Fui subindo devagar na escuridão quase total, consolada do esforço pela calma do silêncio – até começar a ouvir as vozes de cingaleses que desciam. Minutos mais tarde, já nas escadarias de cimento protegidas por rails, comecei também a ser ultrapassada por atletas apressados que pareciam ter hora marcada com o sol. Infelizmente (?) o sol trocou-nos as voltas e enviou-nos a sua irmãzinha chuva, de quem gosto bastante. Mas isso foi na descida, quando me pude aperceber da beleza dos bosques que tinha atravessado, pintados pelo outono e lavados pela água. Antes disso, tive oportunidade de verificar que os meus conselheiros me tinham mandado subir cedo demais – provavelmente pensando que eu ia demorar 4 horas a fazer uma vereda onde estão previstas 2h30 a 4 horas de caminho. Como a percorri em 2h45, tive de esperar pelo dia no ar gelado e húmido da noite, descalça (é proibido usar sapatos no recinto do cimo), à beira da hipotermia e a lamentar as duas horas de sono extra que podia ter gozado. Toquei o sino a assinalar a minha presença, como é costume à entrada dos templos hindus, e escondi-me num abrigo onde cada vez mais enregelados se amontoavam.

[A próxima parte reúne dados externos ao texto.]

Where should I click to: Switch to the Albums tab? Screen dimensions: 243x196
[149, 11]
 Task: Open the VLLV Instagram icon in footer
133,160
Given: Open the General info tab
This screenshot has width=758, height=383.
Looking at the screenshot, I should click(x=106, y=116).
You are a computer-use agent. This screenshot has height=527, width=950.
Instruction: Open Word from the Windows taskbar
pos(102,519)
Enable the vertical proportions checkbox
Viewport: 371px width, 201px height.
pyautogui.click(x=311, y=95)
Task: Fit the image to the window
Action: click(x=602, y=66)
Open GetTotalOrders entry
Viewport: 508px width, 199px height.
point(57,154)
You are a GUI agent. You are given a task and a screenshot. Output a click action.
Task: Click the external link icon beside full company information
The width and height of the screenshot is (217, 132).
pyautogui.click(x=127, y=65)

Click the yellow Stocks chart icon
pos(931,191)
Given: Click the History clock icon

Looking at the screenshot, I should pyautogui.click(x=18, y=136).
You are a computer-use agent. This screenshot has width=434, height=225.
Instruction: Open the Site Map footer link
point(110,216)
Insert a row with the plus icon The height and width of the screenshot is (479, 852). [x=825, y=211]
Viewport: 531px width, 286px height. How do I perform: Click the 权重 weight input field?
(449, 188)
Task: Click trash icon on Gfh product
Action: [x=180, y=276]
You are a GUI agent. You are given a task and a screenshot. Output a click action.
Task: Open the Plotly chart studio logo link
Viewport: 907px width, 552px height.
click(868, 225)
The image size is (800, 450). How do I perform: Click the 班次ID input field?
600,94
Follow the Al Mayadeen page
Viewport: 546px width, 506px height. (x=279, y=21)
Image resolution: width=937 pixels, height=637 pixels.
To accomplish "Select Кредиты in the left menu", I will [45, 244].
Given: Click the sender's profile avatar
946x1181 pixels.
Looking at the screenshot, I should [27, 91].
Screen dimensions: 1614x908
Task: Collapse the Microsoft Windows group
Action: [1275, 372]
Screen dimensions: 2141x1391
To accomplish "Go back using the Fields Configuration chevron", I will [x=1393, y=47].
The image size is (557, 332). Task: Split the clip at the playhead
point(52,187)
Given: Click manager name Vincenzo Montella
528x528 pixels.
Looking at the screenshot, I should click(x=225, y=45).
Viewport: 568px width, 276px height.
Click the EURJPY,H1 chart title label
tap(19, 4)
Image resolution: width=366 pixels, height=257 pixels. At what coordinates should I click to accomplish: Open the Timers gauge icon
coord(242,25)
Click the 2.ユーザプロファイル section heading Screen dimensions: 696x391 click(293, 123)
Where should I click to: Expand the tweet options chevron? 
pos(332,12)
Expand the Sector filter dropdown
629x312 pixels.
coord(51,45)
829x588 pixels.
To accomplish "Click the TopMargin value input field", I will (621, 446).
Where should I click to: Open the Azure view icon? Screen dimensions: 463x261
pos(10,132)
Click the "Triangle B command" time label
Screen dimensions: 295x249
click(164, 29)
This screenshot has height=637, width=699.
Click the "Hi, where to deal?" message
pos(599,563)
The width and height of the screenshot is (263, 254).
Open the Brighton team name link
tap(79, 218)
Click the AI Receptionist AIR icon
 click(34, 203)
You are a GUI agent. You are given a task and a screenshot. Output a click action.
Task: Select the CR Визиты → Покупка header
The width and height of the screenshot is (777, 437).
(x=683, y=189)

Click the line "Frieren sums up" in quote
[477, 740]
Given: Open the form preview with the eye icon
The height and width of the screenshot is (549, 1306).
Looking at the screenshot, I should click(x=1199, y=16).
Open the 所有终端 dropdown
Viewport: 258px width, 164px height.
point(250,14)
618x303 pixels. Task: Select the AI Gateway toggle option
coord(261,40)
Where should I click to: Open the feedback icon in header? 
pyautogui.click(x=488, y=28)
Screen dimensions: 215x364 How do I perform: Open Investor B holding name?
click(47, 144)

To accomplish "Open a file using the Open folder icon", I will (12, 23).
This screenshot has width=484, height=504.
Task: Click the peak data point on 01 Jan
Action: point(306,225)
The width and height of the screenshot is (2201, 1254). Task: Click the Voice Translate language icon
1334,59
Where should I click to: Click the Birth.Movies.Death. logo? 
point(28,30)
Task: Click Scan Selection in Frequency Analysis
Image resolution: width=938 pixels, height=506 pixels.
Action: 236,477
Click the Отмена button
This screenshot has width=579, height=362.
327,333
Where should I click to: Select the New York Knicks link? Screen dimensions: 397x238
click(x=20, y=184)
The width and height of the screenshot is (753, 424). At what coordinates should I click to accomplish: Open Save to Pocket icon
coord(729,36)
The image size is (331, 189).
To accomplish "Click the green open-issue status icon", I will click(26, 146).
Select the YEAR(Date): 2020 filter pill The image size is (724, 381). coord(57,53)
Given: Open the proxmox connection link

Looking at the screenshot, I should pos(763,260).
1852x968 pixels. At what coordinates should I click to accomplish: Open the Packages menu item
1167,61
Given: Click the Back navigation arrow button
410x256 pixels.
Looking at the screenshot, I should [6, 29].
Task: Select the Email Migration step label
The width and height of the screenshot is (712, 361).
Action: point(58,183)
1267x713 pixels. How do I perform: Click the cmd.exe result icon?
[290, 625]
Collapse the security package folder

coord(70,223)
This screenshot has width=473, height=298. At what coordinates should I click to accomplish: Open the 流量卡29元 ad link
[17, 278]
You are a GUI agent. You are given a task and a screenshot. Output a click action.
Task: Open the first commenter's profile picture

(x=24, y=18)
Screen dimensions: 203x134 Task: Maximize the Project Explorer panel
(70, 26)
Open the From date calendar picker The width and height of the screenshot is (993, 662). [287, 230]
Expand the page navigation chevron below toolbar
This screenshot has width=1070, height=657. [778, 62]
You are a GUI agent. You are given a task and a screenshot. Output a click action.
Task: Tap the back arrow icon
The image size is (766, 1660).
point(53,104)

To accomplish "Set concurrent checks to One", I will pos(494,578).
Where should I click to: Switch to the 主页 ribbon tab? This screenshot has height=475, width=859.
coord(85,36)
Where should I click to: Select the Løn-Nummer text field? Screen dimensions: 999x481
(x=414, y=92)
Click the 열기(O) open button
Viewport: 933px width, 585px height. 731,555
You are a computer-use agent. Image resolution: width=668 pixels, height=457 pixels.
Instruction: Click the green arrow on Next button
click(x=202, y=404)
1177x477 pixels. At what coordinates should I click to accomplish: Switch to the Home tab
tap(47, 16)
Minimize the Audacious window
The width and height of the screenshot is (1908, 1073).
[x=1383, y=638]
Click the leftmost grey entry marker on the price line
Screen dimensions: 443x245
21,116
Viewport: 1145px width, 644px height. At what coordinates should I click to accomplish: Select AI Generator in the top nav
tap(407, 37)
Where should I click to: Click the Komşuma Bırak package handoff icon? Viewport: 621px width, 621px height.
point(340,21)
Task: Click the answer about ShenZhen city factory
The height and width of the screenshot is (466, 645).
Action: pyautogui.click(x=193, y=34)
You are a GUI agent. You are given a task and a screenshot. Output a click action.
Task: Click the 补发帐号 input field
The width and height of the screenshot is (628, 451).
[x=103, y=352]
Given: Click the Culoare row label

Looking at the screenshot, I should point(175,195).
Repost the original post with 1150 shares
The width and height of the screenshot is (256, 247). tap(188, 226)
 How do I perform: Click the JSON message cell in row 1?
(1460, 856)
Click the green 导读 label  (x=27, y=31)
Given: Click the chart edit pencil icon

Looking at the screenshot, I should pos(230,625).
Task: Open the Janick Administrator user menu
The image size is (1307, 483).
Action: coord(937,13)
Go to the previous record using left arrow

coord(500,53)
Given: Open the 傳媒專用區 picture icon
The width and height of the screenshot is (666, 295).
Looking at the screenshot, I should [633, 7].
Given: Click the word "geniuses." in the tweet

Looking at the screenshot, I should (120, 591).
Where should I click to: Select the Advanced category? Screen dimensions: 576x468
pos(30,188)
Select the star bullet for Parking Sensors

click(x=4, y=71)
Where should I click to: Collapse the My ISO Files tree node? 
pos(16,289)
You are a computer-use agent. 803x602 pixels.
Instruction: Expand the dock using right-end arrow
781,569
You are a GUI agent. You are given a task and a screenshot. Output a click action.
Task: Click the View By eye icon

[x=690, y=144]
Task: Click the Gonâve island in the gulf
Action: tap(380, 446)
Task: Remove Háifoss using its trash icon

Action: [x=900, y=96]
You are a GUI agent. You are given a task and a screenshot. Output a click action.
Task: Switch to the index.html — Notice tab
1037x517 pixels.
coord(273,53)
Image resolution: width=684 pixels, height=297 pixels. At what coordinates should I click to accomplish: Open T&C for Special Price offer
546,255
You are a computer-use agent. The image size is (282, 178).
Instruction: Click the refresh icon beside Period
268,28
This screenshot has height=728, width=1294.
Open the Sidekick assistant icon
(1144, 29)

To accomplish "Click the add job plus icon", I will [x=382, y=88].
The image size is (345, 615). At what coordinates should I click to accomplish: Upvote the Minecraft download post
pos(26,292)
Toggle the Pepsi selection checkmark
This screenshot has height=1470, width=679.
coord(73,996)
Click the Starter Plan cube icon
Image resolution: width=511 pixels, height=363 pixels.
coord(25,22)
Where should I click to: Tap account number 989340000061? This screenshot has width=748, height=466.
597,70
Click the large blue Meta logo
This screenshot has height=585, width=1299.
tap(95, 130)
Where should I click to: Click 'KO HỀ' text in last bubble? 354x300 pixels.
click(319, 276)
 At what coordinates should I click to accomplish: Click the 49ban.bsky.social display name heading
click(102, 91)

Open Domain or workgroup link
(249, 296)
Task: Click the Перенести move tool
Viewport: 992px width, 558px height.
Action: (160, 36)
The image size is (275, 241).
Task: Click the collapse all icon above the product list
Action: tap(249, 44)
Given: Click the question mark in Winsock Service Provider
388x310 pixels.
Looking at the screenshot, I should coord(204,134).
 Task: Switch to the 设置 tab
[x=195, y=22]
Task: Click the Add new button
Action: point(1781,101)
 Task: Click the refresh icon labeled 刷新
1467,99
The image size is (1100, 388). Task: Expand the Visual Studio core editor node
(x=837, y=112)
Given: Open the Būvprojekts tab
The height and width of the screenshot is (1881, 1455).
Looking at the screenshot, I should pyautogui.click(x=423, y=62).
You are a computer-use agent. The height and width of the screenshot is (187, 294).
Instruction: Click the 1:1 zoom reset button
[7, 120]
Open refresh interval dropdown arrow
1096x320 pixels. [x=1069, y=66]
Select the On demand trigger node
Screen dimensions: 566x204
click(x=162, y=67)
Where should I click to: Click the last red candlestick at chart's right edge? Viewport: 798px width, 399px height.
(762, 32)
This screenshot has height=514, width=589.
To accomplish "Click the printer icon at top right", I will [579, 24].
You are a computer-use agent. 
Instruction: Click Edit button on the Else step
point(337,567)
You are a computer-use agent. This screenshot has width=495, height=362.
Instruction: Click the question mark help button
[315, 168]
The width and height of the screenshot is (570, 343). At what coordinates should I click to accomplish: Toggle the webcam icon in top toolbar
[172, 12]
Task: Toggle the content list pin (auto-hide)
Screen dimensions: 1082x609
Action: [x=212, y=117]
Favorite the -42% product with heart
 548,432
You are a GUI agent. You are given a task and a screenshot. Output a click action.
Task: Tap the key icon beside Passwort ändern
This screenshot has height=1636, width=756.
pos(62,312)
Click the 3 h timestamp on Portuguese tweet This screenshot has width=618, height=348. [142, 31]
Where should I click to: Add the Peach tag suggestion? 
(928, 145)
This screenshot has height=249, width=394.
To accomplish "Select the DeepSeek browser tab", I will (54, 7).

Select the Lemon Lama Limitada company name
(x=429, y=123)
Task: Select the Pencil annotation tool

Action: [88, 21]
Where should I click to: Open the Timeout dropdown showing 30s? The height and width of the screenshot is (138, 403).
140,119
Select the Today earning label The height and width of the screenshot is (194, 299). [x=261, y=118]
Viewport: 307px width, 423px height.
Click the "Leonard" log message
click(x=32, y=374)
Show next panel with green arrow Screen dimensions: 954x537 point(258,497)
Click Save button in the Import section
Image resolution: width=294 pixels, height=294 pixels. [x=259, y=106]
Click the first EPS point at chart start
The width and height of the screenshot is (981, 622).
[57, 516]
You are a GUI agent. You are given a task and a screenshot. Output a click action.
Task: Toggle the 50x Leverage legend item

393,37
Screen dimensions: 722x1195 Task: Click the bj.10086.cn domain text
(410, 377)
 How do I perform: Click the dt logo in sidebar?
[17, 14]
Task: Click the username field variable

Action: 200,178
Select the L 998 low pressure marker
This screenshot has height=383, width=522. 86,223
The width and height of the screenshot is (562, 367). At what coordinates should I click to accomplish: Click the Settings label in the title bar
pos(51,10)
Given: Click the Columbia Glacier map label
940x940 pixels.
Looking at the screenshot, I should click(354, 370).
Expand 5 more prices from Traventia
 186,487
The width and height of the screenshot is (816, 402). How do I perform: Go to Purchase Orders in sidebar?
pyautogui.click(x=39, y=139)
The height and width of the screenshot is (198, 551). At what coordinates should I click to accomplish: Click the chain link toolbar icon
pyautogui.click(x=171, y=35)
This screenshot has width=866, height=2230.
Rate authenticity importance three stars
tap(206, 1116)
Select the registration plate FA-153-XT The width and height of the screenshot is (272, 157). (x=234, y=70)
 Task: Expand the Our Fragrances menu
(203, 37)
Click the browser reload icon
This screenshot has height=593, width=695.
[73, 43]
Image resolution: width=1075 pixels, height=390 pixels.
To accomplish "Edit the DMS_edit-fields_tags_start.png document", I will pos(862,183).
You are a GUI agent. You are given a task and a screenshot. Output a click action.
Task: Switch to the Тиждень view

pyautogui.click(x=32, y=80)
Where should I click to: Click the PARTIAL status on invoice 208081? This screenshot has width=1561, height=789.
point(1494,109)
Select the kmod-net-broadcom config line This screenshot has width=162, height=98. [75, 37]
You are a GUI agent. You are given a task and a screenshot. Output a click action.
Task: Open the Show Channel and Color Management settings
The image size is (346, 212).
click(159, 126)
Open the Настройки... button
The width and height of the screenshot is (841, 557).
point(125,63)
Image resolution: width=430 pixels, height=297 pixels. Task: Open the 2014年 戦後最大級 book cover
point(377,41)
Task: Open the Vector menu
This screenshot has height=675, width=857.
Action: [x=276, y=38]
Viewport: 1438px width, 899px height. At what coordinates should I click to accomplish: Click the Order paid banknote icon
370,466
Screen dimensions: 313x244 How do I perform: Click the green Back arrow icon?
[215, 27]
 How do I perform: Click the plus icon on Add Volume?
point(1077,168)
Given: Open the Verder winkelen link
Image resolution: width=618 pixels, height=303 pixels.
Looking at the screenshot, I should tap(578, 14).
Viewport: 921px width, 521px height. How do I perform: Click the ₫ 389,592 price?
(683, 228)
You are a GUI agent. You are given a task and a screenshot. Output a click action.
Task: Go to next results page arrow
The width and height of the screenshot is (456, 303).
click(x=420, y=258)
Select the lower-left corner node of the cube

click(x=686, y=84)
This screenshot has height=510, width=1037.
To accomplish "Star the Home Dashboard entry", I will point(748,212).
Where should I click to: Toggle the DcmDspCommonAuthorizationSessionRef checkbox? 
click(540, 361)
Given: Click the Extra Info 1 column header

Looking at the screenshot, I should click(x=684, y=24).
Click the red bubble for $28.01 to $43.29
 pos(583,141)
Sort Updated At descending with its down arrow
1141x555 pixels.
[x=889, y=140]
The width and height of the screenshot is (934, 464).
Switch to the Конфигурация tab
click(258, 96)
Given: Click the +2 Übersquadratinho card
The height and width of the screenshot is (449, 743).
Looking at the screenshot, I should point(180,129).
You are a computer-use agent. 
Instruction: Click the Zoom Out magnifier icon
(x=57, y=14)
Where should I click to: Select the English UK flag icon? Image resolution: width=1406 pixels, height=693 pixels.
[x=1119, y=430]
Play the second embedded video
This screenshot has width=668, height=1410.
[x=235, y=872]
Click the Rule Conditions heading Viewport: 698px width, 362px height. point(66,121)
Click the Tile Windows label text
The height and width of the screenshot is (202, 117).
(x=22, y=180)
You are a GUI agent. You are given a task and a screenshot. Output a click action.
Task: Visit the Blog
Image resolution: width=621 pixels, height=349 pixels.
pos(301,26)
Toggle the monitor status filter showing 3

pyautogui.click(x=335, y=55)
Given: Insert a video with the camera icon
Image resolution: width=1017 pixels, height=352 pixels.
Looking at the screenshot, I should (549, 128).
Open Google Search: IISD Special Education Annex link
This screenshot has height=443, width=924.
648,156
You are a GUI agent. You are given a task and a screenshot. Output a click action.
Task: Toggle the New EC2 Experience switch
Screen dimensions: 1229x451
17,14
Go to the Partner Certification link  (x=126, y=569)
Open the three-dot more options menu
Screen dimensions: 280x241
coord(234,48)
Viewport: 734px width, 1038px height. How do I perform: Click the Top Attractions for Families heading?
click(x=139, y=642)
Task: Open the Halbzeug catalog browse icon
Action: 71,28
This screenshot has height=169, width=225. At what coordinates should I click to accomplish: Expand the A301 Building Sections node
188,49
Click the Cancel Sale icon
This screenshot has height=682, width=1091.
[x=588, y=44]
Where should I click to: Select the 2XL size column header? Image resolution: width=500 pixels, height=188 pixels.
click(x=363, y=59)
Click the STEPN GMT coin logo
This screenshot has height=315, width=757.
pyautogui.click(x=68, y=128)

Mal o céu começou a revelar os contornos azuis-escuros das nuvens, saí à espera da magnífica visão da paisagem que, dizem, chega a abranger toda a zona central da ilha, até ao mar. Mas nesse dia, não. A madrugada transportou-nos para uma outra ilha, com o mar em baixo e cabeços negros a toda à volta – ilhéus num mar branco de nuvens. Fotografei as nuvens e o nevoeiro a brincar com os arbustos, não vi a pegada, que se encontrava fechada a cadeado dentro de uma capelinha, e quando começou a chuviscar iniciei a descida Os vales mais próximos estavam enfumaçados, o sol tentava desesperadamente fazer furos nas nuvens espessas, mas a única coisa que conseguiu foi fazer uns furinhos de onde jorrava uma morrinha decidida a encharcar-me.
Atravessei de novo a floresta, e pude ver as silhuetas de penhascos escuros de onde desciam duas cascatas finas que alimentam o riacho do vale, a grande dagoba* branca e as capelas doadas por budistas japoneses. Nessa altura já estava tudo a funcionar: as lojinhas com chá e biscoitos, as banquinhas com doces de sementes de sésamo e amendoins, e os monges que pedem dinheiro a troco de uma bênção e uma guitinha atada ao pulso – o regresso ao nosso planeta de todos os dias, depois da subida a um belo lugar, onde a natureza, brincalhona, gravou o selo do misticismo com a forma de uma pegada.